Data under study Block Start

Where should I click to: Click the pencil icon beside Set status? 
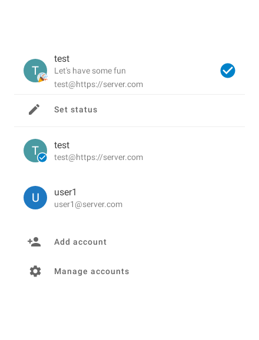click(x=34, y=109)
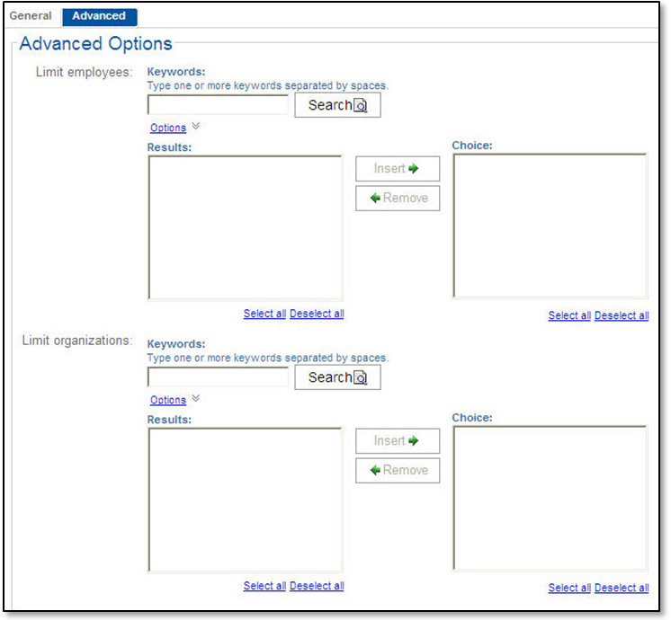The image size is (671, 620).
Task: Click Remove button in Limit employees section
Action: point(398,198)
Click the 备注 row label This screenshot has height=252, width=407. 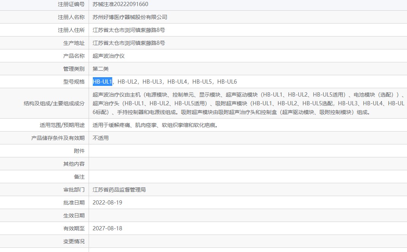79,177
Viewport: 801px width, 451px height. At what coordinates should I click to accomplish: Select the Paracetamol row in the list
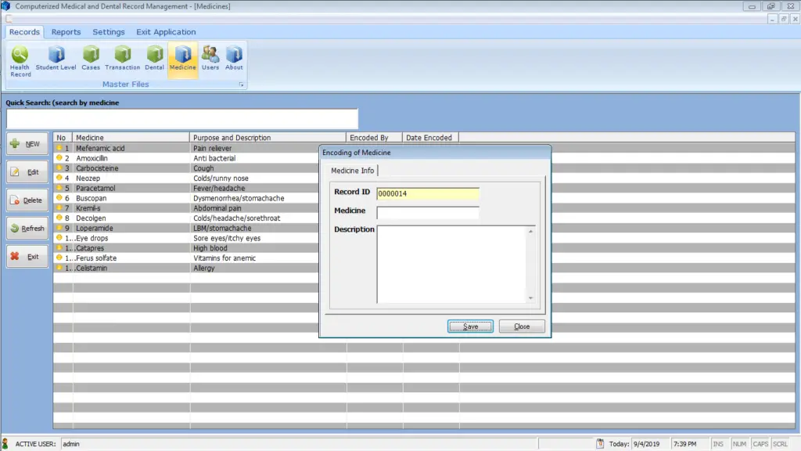pyautogui.click(x=117, y=188)
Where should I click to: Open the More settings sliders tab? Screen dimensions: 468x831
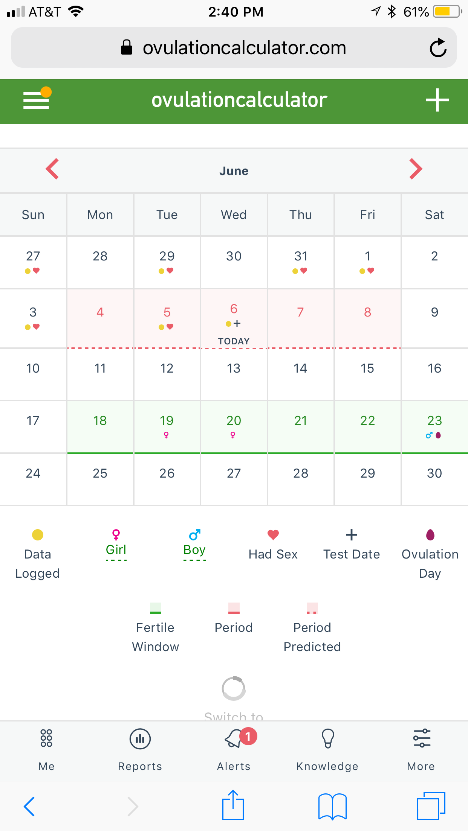point(422,738)
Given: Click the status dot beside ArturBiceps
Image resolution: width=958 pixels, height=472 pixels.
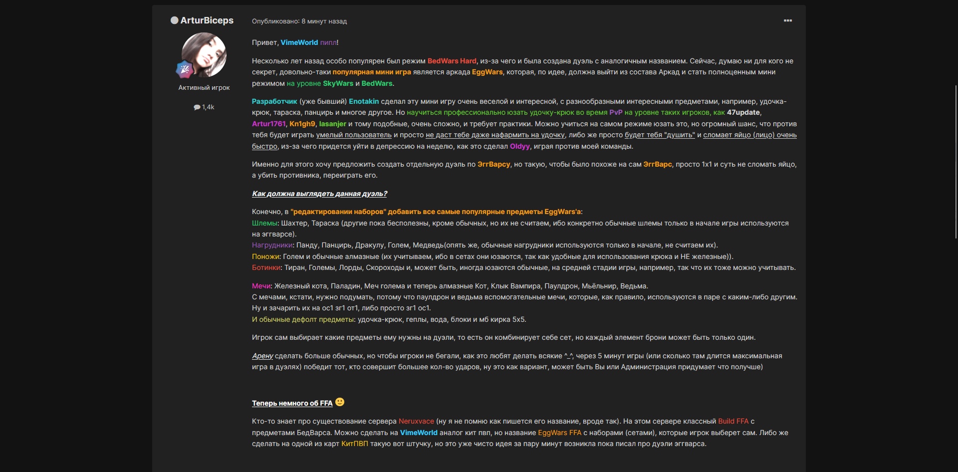Looking at the screenshot, I should click(x=174, y=20).
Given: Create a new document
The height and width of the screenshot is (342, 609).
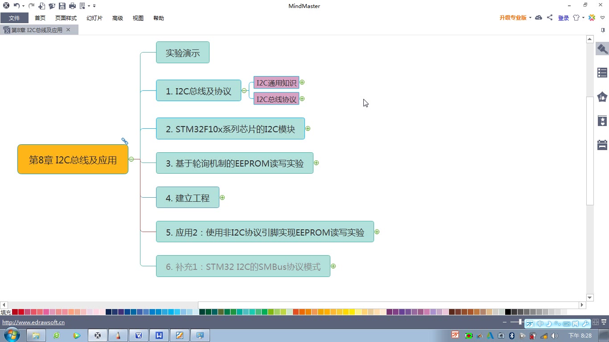Looking at the screenshot, I should [x=41, y=6].
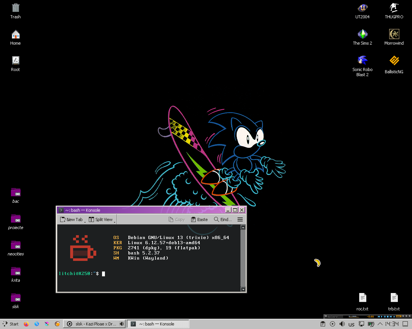412x329 pixels.
Task: Open the Konsole hamburger menu
Action: click(240, 219)

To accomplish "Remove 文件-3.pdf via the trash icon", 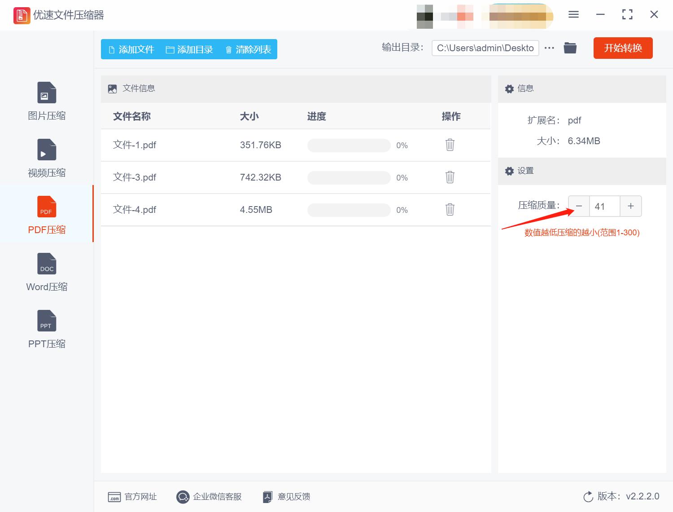I will coord(450,177).
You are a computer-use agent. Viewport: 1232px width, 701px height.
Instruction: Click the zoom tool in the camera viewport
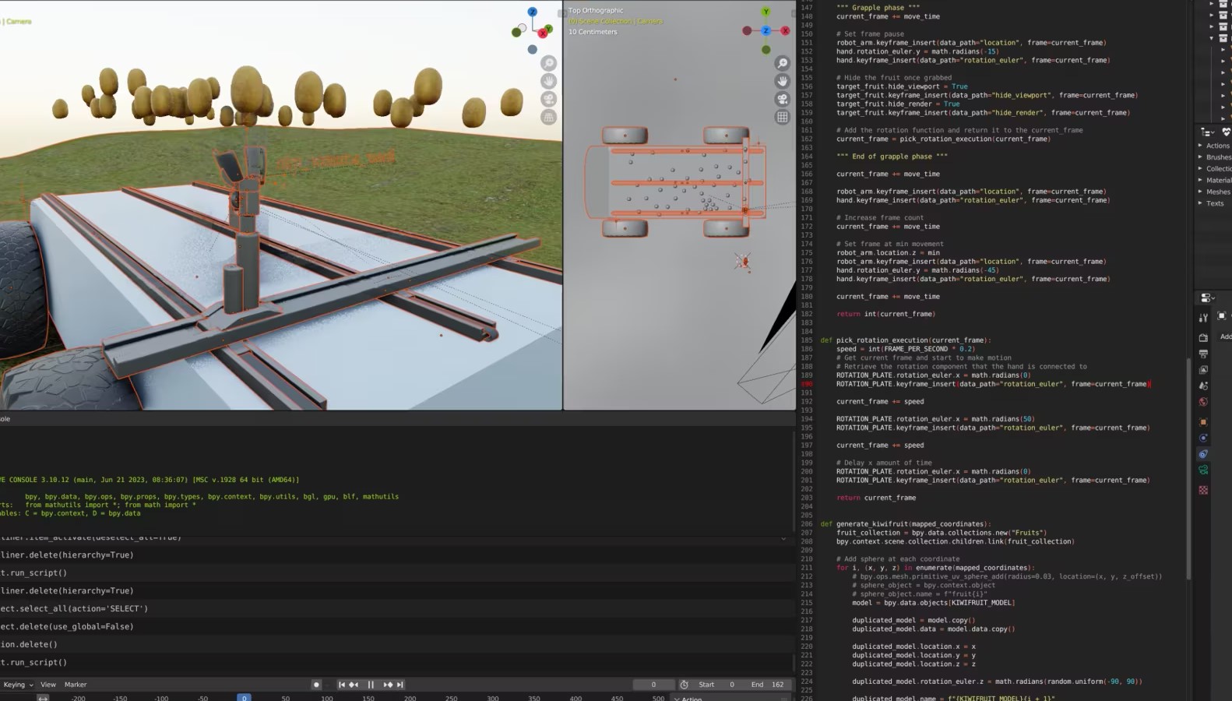click(549, 63)
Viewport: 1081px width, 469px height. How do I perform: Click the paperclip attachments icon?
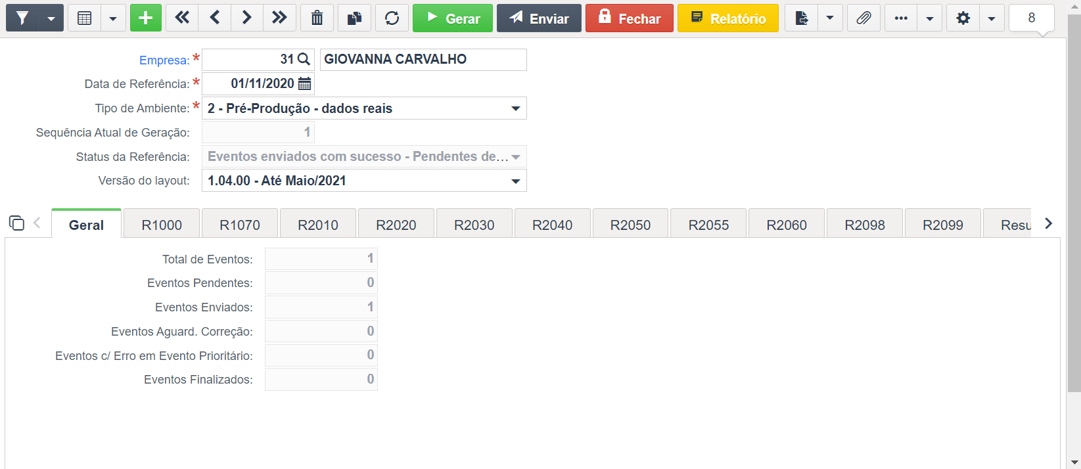click(x=863, y=18)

Data under study Block End

▸ Task prompt: All lines from the one containing "Instruction: Click the" through the final line of the entries above must be restated word for word, pictures excluded.

▸ Solution for this exercise:
Instruction: Click the zoom tool in the camera viewport
click(549, 63)
Viewport: 1081px width, 469px height. How do I perform: Click the paperclip attachments icon?
click(x=863, y=18)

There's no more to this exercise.